- Problem to work on:
Set down all the data again. Change nothing.

- Supplied material:
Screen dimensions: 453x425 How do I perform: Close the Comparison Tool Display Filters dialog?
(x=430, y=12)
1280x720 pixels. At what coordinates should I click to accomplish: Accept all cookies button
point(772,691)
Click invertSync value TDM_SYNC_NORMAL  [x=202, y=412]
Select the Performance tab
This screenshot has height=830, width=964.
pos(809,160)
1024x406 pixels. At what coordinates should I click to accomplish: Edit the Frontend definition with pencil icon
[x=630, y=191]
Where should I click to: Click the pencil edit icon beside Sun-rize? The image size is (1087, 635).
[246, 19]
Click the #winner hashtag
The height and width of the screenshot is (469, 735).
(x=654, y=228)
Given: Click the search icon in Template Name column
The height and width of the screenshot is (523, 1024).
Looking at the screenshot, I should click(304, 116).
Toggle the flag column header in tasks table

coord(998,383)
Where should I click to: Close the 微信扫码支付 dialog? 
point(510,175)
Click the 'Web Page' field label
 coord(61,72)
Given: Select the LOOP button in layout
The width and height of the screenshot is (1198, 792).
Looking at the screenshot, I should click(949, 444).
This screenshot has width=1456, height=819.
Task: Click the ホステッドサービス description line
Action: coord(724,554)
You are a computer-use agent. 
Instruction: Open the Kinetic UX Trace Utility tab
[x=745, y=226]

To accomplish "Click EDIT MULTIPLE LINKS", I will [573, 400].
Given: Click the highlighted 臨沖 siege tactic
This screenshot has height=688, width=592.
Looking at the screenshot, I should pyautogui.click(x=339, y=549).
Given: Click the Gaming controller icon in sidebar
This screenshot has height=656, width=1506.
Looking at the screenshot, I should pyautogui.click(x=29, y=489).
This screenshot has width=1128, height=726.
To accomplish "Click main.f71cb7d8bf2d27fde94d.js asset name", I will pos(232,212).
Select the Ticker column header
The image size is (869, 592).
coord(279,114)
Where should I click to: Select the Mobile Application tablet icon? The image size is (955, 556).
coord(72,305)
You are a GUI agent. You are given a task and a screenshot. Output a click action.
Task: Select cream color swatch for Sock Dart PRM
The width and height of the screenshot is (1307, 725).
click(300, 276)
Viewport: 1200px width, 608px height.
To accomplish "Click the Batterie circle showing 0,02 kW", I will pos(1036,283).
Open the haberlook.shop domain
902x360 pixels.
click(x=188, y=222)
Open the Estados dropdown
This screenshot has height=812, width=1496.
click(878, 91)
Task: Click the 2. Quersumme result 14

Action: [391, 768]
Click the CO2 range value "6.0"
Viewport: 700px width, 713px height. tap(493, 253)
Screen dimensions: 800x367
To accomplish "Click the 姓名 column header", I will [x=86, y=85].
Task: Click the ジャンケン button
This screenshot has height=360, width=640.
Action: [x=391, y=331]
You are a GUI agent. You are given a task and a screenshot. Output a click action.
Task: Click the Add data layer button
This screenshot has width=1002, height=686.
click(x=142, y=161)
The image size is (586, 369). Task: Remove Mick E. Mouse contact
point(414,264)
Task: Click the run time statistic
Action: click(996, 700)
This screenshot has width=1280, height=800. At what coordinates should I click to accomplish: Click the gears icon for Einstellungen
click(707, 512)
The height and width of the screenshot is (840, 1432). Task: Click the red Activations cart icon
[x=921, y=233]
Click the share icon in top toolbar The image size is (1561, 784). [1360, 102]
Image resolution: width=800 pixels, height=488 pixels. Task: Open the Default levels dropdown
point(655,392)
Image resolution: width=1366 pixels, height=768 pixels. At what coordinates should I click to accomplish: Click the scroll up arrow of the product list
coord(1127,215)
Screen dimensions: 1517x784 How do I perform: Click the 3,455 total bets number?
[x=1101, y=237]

- Completed exercise:
Screen dimensions: 453x425 How do I perform: Close the Comparison Tool Display Filters dialog?
(x=430, y=12)
1280x720 pixels. At what coordinates should I click to accomplish: Accept all cookies button
point(772,691)
Click invertSync value TDM_SYNC_NORMAL  [x=202, y=412]
Select the Performance tab
This screenshot has height=830, width=964.
pos(809,160)
1024x406 pixels. At what coordinates should I click to accomplish: Edit the Frontend definition with pencil icon
[x=630, y=191]
Where should I click to: Click the pencil edit icon beside Sun-rize? The image size is (1087, 635).
[246, 19]
Click the #winner hashtag
The height and width of the screenshot is (469, 735).
(x=654, y=228)
Given: Click the search icon in Template Name column
The height and width of the screenshot is (523, 1024).
Looking at the screenshot, I should click(304, 116).
Toggle the flag column header in tasks table

coord(998,383)
Where should I click to: Close the 微信扫码支付 dialog? 
point(510,175)
Click the 'Web Page' field label
 coord(61,72)
Given: Select the LOOP button in layout
The width and height of the screenshot is (1198, 792).
Looking at the screenshot, I should click(949, 444).
This screenshot has width=1456, height=819.
Task: Click the ホステッドサービス description line
Action: coord(724,554)
You are a computer-use agent. 
Instruction: Open the Kinetic UX Trace Utility tab
[x=745, y=226]

To accomplish "Click EDIT MULTIPLE LINKS", I will [573, 400].
Given: Click the highlighted 臨沖 siege tactic
This screenshot has height=688, width=592.
Looking at the screenshot, I should pyautogui.click(x=339, y=549).
Given: Click the Gaming controller icon in sidebar
This screenshot has height=656, width=1506.
Looking at the screenshot, I should pyautogui.click(x=29, y=489).
This screenshot has width=1128, height=726.
To accomplish "Click main.f71cb7d8bf2d27fde94d.js asset name", I will pos(232,212).
Select the Ticker column header
The image size is (869, 592).
coord(279,114)
Where should I click to: Select the Mobile Application tablet icon? The image size is (955, 556).
coord(72,305)
You are a GUI agent. You are given a task and a screenshot. Output a click action.
Task: Select cream color swatch for Sock Dart PRM
The width and height of the screenshot is (1307, 725).
click(300, 276)
Viewport: 1200px width, 608px height.
To accomplish "Click the Batterie circle showing 0,02 kW", I will pos(1036,283).
Open the haberlook.shop domain
902x360 pixels.
click(x=188, y=222)
Open the Estados dropdown
This screenshot has height=812, width=1496.
click(878, 91)
Task: Click the 2. Quersumme result 14

Action: [391, 768]
Click the CO2 range value "6.0"
Viewport: 700px width, 713px height. tap(493, 253)
Screen dimensions: 800x367
To accomplish "Click the 姓名 column header", I will [x=86, y=85].
Task: Click the ジャンケン button
This screenshot has height=360, width=640.
Action: [x=391, y=331]
You are a GUI agent. You are given a task and a screenshot. Output a click action.
Task: Click the Add data layer button
This screenshot has width=1002, height=686.
click(x=142, y=161)
The image size is (586, 369). Task: Remove Mick E. Mouse contact
point(414,264)
Task: Click the run time statistic
Action: click(996, 700)
This screenshot has width=1280, height=800. At what coordinates should I click to accomplish: Click the gears icon for Einstellungen
click(707, 512)
The height and width of the screenshot is (840, 1432). Task: Click the red Activations cart icon
[x=921, y=233]
Click the share icon in top toolbar The image size is (1561, 784). [1360, 102]
Image resolution: width=800 pixels, height=488 pixels. Task: Open the Default levels dropdown
point(655,392)
Image resolution: width=1366 pixels, height=768 pixels. At what coordinates should I click to accomplish: Click the scroll up arrow of the product list
coord(1127,215)
Screen dimensions: 1517x784 How do I perform: Click the 3,455 total bets number?
[x=1101, y=237]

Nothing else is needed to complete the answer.